I got a little chuckle this week when Roddy Boyd and his paid hobby, Southern Investigative Reporting Foundation, put out a plea for donations and referred to their “work” as corporate accountability reporting.

You see, a couple of weeks ago, I wrote about Roddy Boyd’s lack of ethics as it relates to a large donation from investor Marc Cohodes that influenced Roddy’s reporting.

Roddy fancies himself an investigative reporter. He has done some good work in the past (10 years ago), but nothing particularly notable. He hasn’t won any journalism awards of any great importance, which isn’t the end of the world, but it’s also a signal about his work. The closest he came to an award was Huffington Post calling him a “dangerous” person in financial media in 2012. (Funny enough, the article mentions Overstock.com, precisely the company that got Roddy into the ethical dilemma I have been writing about.)

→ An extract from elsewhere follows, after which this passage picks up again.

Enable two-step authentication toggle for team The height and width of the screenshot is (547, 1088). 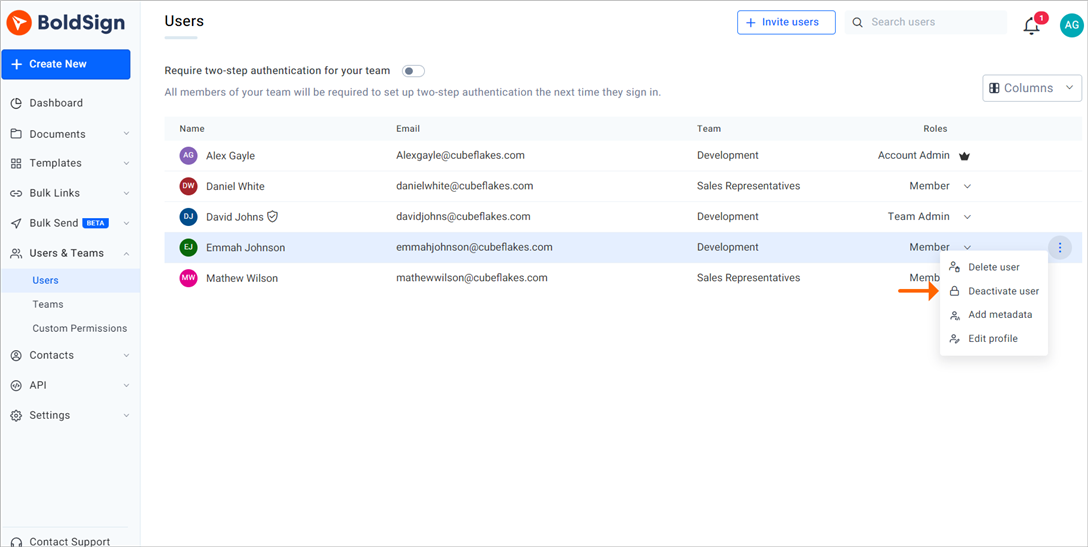pos(413,71)
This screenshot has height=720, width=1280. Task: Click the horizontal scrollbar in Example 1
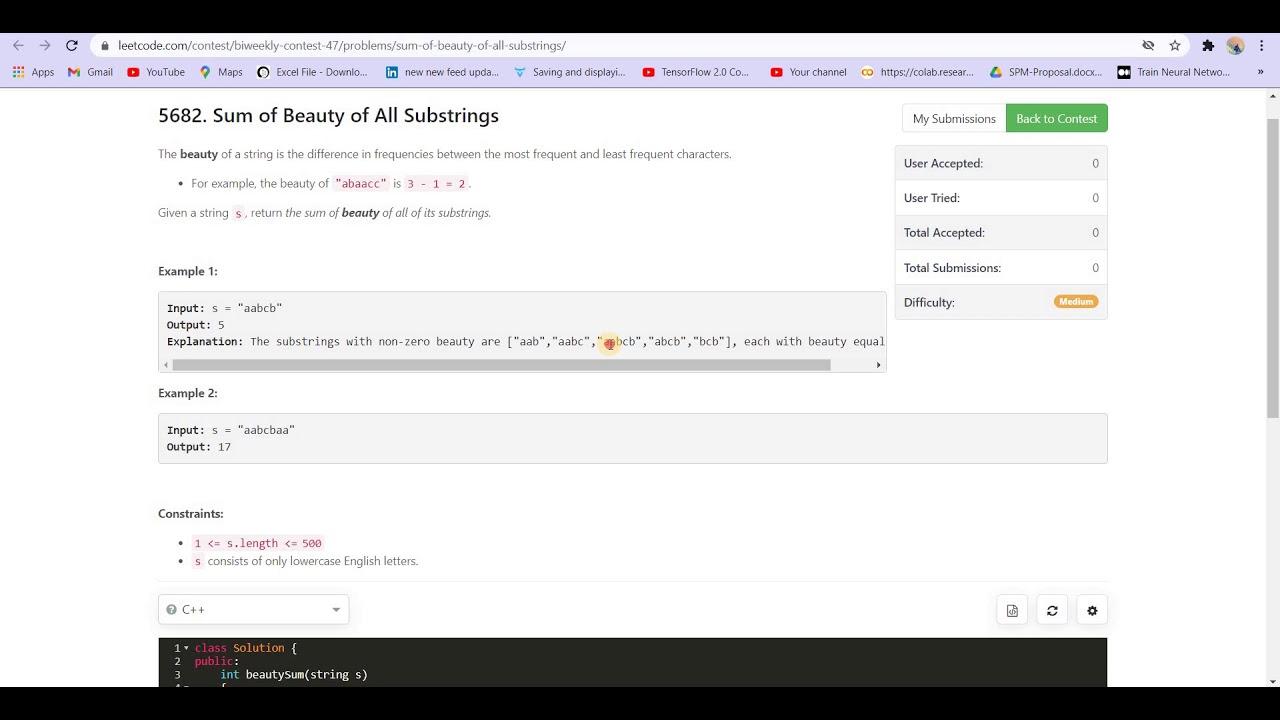(x=501, y=365)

It’s no secret that I have a problem with SIRF being a non-profit. Donations to SIRF are tax deductible, and yet the organization isn’t charitable in any way. It’s simply a way for Roddy to make a living since he chooses not pursue a traditional journalist job. I don’t have any problem with someone creating a job for themselves, but I do have a problem with people getting tax deductions when they give him money.  Deductions for charitable contributions should be reserved for money given to actual charities.

In fairness, Roddy does masquerade as someone doing things for the public good. His SIRF website has a tagline of “In-depth financial investigative reporting for the common good.” I wrote last month:

And yet there is no “common good” to the work Roddy is doing. He says “investigative journalism is a critical tool for ensuring corporate accountability.” In theory that’s true. In reality, Roddy’s work doesn’t scare any companies into being accountable.

Who benefits from Roddy’s work? Certainly not the public at large. I’m sure he’d make a argument that work like his helps keep companies honest. But the truth is that almost no one cares about the companies he is writing about and no company is afraid that Roddy might expose them.

Boyd sets forth a lie that no one benefits from his work:

We are funded solely through the tax-deductible contributions of individual donors and foundations, none of whom derive any professional or economic benefit from this support.

Untrue. Short sellers who bet on the companies Boyd writes about benefit, and it is his hope that they will donate to him as a “thank you” and to ensure that he will continue to write about companies they bet on.

A recent comment on one of my articles on this site:

Naturally, I don’t have any way to verify the information here, but this isn’t the first time I’ve heard rumors to this effect. I have heard from a couple of parties that Carson Block (of Muddy Waters Research) had an interest in targeting Fraser Perring, but wanted others to do the dirty work for him.

Let’s go back to the charade of corporate accountability at SIRF.  I would argue that the first step to  accountability journalism is independence. I think that for a long time, Roddy appeared to do a good job at this. But then he had financial troubles and needed to pay his mortgage. In steps Marc Cohodes with $328,750, and how could Roddy say no?

But once he took that donation and thereby agreed to not write about Overstock.com, his independence was compromised. He made it worse by buddying up with Cohodes and sidekick Frasier Perring for some “reporting.” And then denouncing Perring after Cohodes and Perring had a falling out. The timing of these things looks bad and doesn’t look coincidental, no matter what Boyd now claims.

Roddy thinks of himself as a hard-hitting corporate accountability reporter. In 2019, he published articles on 6 dates. In 2018, he published articles on 5 dates. In 2017, he published articles on 5 dates. In 2016 he published articles on 12 dates. That’s hardly ambitious.

What’s more, Roddy writes the stuff and calls himself the “editor.” It’s a one-man shop that puts out a story every two or three months. And for that Roddy is paid $180,000 per year plus $15,600 in benefits.

Why don’t we take a look at salaries for employees of organizations that really do accountability journalism so we can see if Roddy earns his keep. (Thanks to Gary Weiss for pointing me in the direction of these organizations and their salaries.)

These comps tell me that Roddy is overpaid. Sure, Roddy can pay himself whatever he wants. But $180,000+ for a guy who throws out an article here and there about largely obscure companies that almost no one cares about is certainly not the going rate for real journalists, working for real independent journalism organizations, turning out a respectable amount of reporting. (It gets even worse of you believe that Roddy’s reporting is influenced by his donors and you suspect that he tips off investors in advance of publishing.)

It’s the season of giving. Please give to real charities, not the “investigative reporting” hobby that Roddy parades about as an important tool to keep the public informed.